Content note: sexual assault
I told myself that he’d just made a mistake.
I was 25. I’d never dated anyone.
He was my study partner, helping me get through senior level classes. He knew I was planning to move out of state after I graduated college in a few months.
“Neither one of us have dated many people, and if nothing else happens, that’s okay,” he said. “It’s just practice dating.”
Just practice, he said.
His hands were all over me the first date and I wasn’t sure what to think. We didn’t end up watching the movie he picked.
Our study sessions shifted. I owed him “cuddle time” afterwards. He said he was rewarding me.
“Don’t you like this? Isn’t this nice?”
I wasn’t sure what I felt, but it was all moving so fast.
Then December came. He planned this big date for us to celebrate finals being over.
We’ll go see the holiday lights at the zoo, have dinner, then go back to my apartment afterwards.
Walking through the zoo, I couldn’t breathe. Winter air felt like dry paper inside my lungs. Dizzy, disoriented, I thought I’d vomit.

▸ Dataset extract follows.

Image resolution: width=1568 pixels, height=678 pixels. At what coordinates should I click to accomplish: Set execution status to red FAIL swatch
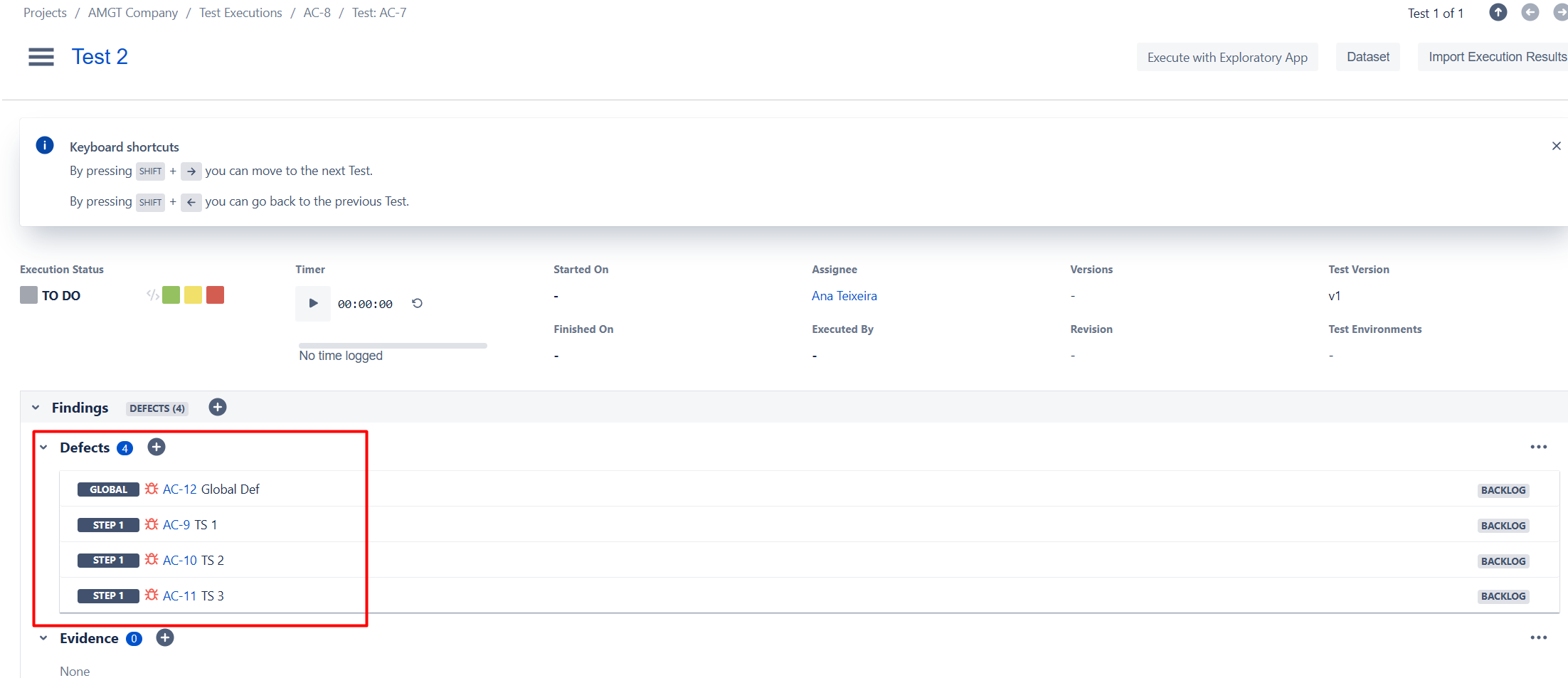coord(215,295)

He was angry because I was ruining his perfect plans. So I tried to keep going.
I tried so hard to eat dinner, tried to make him happy. He acted like I was inconveniencing him by getting sick. This is not how he wanted his night with his girlfriend to go.
He took me back to my apartment.
“I just want to go to bed,” I said. “I’m sorry, I just feel awful.”
“Let’s just cuddle a little bit,” he said.
He wanted more before. No, please, I just want to sleep.
He got on top of me. I felt myself crushed into the bed over and over and over.
I gave up.
There was no more breath to say no.
If you let him do it, it will be over faster, my mind whispered.
“You don’t seem like you’re enjoying this,” he said.
I was just the possession, the blow up doll.
“Don’t you like this?” he said.
He just didn’t understand, I told myself. He just made a mistake. I didn’t say no enough times.
I took a road trip for over a week, spent Christmas with family and friends. When I came back, I broke up with him. I knew I couldn’t date him anymore.
He wanted to come over at 3 a.m. when I drove in, but I didn’t want to see him. I dreaded the next time he’d come over, but I didn’t know why.
I unfollowed him and put him on my restricted list on Facebook several months after the breakup, but I didn’t actually unfriend him until a few weeks ago.
It took three years for me to find the words: sexual assault. #MeToo
“Do they all have to be as bad as him, to make it count? Does it only count if you really have done it to loads and loads and loads of women or does it count if you do it to one woman, once? I think the latter.” - Emma Thompson, BBC interview, Oct. 12, discussing Harvey Weinstein.